Hi Kooperanunkii, hi Thomas,

On Wednesday 18 September 2002 16:14, Thomas Berker wrote:
Aber erstmal nochmal zurueck zum Ausgangspunkt: Was ist eigentlich so
fies an Dualismen?

Schöne Frage, aber leider antwortest du darauf nicht. Oder ich kapiere es 
nicht, oder ich verstehe dich total miss.

Ok, sie verschleiern Realitaet, indem sie vereinfachen.

Das ist IMHO überhaupt nicht das Problem. Denn, wie du ja selbst 
schreibst:

Das gilt
allerdings auch fuer die meisten (ganz und gar undualistischen)
Metaphern oder auch fuer multidimensionale Modelle, also im Grunde alle
abstrakten Repraesentationen der Welt.

Nicht nur "im Grunde", sondern es gilt für alle "abstrakten 
Repräsentationen" der Welt, für alle Begriffe - verstanden eben als von 
der Sinnlichkeit der Dinge abstrahierenden Symbolbedeutungen in 
Sprachform (es gibt noch anderen Formen...).

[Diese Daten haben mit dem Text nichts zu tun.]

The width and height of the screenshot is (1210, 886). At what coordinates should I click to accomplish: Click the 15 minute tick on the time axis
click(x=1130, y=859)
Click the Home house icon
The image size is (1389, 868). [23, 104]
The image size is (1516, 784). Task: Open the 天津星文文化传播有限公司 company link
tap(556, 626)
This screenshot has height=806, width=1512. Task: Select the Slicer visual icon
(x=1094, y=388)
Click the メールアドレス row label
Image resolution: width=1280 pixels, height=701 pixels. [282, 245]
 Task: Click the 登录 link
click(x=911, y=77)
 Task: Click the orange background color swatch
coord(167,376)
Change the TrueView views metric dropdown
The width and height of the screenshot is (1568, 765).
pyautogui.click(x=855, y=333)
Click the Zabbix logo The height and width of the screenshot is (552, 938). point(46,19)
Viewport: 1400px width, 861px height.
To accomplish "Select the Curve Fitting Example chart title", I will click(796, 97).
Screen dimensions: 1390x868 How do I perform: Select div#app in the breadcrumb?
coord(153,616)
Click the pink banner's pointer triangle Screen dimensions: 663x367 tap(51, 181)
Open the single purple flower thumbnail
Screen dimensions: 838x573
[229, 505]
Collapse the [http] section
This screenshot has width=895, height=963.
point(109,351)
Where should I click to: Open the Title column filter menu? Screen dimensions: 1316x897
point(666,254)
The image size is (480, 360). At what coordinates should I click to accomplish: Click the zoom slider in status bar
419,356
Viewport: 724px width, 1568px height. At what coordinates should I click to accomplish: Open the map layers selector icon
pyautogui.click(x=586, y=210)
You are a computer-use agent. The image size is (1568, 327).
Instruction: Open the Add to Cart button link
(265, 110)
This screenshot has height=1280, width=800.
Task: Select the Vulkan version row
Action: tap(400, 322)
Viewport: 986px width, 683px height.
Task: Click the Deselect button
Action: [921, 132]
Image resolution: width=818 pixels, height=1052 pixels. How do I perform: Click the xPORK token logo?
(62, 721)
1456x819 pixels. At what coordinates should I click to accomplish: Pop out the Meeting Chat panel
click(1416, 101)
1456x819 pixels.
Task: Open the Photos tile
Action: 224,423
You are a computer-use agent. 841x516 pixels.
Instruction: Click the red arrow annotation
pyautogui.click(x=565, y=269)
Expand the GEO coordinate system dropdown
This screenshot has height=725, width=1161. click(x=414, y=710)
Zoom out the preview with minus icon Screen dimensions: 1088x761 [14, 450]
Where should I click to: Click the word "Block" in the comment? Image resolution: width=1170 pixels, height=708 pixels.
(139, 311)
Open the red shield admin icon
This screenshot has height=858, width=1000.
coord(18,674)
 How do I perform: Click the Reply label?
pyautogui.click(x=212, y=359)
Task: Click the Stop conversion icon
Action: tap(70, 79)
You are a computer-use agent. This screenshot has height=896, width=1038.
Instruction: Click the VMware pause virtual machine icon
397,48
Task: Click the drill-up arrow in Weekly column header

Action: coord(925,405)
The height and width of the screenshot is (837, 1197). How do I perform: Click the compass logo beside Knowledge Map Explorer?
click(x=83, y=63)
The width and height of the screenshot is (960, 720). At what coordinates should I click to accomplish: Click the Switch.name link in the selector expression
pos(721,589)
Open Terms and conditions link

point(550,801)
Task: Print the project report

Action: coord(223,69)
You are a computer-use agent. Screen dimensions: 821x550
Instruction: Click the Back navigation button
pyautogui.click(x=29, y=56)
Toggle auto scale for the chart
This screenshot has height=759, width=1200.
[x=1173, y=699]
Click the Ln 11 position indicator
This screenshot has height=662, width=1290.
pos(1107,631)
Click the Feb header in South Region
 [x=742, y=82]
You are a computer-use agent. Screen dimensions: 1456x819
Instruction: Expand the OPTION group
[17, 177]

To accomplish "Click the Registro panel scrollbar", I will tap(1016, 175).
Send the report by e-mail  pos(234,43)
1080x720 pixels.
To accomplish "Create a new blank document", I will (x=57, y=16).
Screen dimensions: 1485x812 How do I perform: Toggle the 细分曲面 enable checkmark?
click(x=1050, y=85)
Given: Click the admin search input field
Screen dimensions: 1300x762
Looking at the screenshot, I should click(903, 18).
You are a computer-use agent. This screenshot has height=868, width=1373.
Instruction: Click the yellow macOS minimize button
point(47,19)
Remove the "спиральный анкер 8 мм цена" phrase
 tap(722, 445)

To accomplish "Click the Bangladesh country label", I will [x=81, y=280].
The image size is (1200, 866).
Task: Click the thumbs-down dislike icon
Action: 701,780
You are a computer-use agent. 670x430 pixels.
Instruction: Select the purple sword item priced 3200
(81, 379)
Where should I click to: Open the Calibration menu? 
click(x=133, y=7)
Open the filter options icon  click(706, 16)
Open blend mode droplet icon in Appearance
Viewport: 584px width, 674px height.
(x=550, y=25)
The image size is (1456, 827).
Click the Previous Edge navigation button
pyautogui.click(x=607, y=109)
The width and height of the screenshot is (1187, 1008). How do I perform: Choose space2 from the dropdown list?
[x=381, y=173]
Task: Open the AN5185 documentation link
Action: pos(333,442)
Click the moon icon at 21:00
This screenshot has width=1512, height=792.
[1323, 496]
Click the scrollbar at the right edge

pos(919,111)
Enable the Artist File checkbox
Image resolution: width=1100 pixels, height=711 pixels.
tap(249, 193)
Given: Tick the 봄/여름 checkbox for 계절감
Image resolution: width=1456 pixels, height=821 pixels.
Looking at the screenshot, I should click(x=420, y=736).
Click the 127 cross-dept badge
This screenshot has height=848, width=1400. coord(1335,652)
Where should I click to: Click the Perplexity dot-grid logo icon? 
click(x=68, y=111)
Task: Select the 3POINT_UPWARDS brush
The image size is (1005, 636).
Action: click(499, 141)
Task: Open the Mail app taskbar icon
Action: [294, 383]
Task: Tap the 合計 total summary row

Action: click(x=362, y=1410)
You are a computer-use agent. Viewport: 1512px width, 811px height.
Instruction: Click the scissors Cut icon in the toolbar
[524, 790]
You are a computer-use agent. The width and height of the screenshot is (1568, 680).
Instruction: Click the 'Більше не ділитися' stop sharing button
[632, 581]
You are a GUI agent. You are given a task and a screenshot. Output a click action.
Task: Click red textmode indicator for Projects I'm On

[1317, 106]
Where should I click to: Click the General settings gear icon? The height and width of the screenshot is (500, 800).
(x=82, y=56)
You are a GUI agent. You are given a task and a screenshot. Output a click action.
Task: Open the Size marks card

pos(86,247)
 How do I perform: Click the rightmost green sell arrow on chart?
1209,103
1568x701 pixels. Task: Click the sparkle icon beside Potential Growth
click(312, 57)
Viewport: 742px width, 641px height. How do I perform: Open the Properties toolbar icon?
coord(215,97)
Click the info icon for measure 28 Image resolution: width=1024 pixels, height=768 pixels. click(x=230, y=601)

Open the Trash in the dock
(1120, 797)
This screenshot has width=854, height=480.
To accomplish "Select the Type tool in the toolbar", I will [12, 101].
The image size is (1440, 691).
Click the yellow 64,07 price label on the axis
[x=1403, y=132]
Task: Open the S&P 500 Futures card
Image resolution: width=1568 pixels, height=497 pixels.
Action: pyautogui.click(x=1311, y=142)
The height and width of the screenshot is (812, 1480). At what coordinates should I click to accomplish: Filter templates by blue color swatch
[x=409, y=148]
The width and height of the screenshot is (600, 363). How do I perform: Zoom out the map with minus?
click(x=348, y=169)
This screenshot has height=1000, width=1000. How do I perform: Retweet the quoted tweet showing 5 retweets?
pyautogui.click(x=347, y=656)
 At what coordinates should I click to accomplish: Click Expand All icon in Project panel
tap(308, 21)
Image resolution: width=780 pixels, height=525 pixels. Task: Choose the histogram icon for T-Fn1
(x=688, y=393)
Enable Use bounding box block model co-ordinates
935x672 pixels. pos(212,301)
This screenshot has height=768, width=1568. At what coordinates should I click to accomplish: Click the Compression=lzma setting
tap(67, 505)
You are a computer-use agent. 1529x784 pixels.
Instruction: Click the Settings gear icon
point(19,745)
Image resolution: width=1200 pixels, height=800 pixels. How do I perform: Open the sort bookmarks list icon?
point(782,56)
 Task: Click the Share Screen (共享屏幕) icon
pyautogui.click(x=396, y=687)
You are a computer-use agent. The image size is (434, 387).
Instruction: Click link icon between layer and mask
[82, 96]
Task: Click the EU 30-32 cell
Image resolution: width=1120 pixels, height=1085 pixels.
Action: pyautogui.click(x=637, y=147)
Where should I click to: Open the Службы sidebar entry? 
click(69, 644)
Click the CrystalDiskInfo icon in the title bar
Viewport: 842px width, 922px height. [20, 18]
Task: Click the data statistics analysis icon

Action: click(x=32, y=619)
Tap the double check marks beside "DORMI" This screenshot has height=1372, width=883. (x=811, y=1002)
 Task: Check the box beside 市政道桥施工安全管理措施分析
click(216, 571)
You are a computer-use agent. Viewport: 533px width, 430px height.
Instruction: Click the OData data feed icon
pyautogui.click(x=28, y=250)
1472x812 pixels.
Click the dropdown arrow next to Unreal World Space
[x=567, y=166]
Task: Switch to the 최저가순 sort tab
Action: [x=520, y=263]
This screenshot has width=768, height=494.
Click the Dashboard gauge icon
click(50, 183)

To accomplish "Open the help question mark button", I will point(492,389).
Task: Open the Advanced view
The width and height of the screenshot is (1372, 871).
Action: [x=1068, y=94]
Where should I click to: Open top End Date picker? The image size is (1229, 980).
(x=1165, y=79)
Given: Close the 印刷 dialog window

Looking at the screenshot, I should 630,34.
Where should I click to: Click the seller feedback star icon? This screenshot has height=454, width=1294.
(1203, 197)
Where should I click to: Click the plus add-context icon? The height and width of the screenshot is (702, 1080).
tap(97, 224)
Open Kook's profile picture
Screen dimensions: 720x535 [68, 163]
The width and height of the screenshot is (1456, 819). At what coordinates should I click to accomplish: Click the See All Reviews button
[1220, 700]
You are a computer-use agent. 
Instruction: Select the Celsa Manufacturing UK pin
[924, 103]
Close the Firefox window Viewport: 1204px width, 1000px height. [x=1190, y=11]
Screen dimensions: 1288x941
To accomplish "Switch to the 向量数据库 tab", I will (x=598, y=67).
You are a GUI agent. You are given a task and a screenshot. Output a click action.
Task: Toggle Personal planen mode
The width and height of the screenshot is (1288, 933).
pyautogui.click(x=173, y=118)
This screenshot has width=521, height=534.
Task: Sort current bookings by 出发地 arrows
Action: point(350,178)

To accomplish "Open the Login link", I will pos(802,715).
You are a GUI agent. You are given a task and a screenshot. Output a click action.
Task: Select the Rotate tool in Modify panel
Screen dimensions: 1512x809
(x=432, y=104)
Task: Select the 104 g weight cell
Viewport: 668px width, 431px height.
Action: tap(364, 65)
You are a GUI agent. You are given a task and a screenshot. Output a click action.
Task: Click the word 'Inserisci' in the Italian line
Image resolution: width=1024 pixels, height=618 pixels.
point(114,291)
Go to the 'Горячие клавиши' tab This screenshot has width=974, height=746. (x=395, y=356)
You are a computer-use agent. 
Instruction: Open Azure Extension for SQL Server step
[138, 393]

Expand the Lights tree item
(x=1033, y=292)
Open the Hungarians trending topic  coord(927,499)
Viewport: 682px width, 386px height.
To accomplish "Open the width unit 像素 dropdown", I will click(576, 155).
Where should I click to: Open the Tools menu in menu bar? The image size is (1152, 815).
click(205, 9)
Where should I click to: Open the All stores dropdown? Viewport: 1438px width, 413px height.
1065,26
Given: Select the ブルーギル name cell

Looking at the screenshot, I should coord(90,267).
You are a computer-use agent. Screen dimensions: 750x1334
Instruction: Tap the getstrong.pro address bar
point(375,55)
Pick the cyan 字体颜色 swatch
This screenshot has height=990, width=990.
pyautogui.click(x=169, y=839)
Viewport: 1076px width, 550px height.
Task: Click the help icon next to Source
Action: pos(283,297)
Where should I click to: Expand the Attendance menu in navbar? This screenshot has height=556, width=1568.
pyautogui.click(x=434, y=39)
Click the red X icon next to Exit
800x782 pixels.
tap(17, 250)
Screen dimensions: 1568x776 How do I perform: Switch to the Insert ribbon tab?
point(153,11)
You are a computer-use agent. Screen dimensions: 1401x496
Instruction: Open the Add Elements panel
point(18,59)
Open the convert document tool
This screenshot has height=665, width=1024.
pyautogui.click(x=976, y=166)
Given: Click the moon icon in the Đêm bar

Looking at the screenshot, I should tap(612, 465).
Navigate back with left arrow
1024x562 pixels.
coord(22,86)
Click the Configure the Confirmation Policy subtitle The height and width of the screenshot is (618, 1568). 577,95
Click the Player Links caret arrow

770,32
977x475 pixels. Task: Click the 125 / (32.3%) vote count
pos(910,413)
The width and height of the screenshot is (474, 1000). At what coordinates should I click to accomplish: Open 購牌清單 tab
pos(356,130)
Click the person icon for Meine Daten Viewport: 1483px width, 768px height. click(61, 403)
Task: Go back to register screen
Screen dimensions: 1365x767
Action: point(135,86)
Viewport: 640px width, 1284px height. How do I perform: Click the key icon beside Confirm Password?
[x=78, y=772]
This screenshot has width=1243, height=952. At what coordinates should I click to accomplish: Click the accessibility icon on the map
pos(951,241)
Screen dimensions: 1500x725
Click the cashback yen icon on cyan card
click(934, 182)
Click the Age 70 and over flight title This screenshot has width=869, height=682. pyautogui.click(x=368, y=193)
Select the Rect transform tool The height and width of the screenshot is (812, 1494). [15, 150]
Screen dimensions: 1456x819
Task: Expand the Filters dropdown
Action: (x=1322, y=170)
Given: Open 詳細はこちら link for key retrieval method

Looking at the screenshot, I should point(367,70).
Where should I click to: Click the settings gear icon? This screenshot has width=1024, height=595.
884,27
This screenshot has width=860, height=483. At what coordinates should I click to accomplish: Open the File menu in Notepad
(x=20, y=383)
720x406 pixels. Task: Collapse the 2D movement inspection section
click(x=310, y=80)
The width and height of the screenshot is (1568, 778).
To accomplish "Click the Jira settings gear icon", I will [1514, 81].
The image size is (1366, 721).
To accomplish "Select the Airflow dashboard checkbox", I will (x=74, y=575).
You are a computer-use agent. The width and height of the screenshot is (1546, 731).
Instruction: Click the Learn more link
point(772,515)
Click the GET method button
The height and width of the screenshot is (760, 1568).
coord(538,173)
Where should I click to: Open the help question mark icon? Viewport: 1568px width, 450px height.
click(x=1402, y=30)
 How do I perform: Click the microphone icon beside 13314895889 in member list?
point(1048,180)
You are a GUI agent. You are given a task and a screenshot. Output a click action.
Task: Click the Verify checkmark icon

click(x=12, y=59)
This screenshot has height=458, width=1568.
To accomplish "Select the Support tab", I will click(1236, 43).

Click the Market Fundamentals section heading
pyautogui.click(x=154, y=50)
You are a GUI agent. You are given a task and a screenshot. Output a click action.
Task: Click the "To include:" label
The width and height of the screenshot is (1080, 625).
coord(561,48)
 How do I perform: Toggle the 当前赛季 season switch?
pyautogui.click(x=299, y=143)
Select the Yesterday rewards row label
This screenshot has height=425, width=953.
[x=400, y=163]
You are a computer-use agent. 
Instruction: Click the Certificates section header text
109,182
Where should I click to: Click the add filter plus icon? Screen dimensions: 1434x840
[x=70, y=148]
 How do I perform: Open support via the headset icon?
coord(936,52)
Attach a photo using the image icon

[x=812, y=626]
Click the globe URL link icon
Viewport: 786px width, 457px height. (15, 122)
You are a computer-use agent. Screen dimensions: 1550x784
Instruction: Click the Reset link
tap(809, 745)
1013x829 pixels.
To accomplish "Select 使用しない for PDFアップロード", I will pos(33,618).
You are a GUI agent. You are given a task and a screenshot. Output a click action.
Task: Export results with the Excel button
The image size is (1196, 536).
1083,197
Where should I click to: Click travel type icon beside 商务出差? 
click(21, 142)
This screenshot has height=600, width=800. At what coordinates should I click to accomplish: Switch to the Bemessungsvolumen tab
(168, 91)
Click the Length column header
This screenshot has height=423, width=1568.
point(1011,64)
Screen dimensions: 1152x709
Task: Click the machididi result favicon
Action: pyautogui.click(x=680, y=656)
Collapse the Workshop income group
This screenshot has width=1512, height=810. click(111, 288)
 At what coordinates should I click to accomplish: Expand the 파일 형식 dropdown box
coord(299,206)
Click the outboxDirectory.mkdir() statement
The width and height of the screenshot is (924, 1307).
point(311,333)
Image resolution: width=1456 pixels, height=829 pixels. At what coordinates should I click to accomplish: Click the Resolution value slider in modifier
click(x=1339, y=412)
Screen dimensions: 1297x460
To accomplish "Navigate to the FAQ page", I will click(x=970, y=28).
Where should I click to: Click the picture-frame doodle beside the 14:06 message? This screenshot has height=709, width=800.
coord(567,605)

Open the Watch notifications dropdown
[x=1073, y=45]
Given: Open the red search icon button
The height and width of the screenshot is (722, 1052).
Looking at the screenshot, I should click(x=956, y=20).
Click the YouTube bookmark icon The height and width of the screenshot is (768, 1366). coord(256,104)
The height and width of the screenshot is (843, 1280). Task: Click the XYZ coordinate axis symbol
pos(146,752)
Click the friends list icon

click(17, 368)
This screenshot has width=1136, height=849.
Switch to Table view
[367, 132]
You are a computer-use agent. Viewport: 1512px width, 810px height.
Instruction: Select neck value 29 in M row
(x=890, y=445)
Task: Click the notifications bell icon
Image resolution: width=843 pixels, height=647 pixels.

Aber "abstrakt" verwirrt 
hier, denn es klingt wie "unsinnlich". Das trifft aber nicht zu, denn für 
uns haben die sprachlichen Symbole eine Form von Sinnlichkeit gewonnen, 
weil sie die Bedeutungen der Realität - unterschiedlich gut - abzubilden 
vermögen. Das ist eine sehr praktische Angelegenheit.

Also: von der Sinnlichkeit der realweltlichen Gegenstände wird abgesehen 
(abstrahiert), dennoch sind sie, die Begriffe, für uns sinnliche, 
bedeutungsvolle Entitäten, weil wir mit ihnen die Welt denkend 
strukturieren. Und das können sind sie nur, weil sie auch wirklich - und 
nicht per Verabredung oder Willkür - die Realität widerspiegeln.

Noch anders: Es gibt überhaupt keinen anderen Zugang zur Welt als über 
diese von mir beschriebene Praxis, dessen Bestandteil die sinnliche 
Wahrnehmung (Denken und Fühlen) ist. Es gibt keinen anderen, etwa 
"direkten" Zugang zur "Realität" als den über unser Handeln.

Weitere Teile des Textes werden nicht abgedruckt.